Yu Na’s sharp, quick gaze traveled over Eric too, taking in his height, his bearing, his clothes, and resting on his face.
“I’m so sorry we weren’t here to receive you properly,” he continued. “You can blame it on me for distracting Jane. I was—she was—” Unable to procure a decent excuse any better than I could, he shrugged boyishly. “Sometimes we get a little wrapped up in each other,” was all he could say with a sheepish smile. “Your daughter is very absorbing.”
I grinned.
But my mother wasn’t amused. “This party…this house…it belongs to you?”
She wasn’t asking because she was impressed with its size, though she likely was. It was more because she wanted to know he was for real. She had been shocked when I’d informed her over the phone of the pending nuptials—even more when I told her who Eric actually was.
Eric smiled. “It is, Mrs. Lefferts. And Jane’s too, soon enough. Which, in a way, will also make it yours.”
My mother turned to me with even more shock. Clearly she hadn’t really considered what “billionaire” meant when I told her about Eric’s company. She didn’t have internet. She probably had thought a shipping company was just a bunch of trucks rented out to Walmart.
“I’m so sorry we weren’t around, Eomma.” I reached for her arm, but she shied from my touch. I couldn’t lie. It hurt a little.
“Did my grandmother make the announcement?” Eric wondered. “We weren’t here when that was supposed to happen either.”
“Yes,” my mother said numbly, her eyes still fixed on Eric. “She did. Everybody drank champagne and laughed. Because you were not there.”
My face wrinkled, and Eric swore lightly under his breath. Of course they laughed, the overgrown hand puppets. Of course they all thought it was just hilarious that the bride and groom had gone missing for the big announcement. I’m sure Celeste was pleased with us as well.

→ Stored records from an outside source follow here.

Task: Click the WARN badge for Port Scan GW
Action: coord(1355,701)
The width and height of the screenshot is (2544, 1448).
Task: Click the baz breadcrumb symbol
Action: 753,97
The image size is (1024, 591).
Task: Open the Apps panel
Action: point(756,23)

But I didn’t care about that right now. All I cared about was the reaction of the only other person in this castle I could call my blood. Things between Eric and me were finally real. I didn’t have to lie to her anymore. About any of it.
And so, I desperately needed to know:
“Is that…is this okay, Eomma?” I ventured.
At first, she opened her mouth, and I knew she would say yes. Eric had charmed her the way only he could, and there was no way my mother would ever disapprove of a life that would keep her and her only daughter in comfort many times over.
But then her eyes landed on the pendant swinging from Eric’s neck. As he leaned over, the light from the first rays of the sun caught on the edge, sparking in the middle of the empty hall.
My mother’s eyes widened.
“No,” she said, shaking her head slowly, back and forth, stepping back on the stairs. “No, it is not.”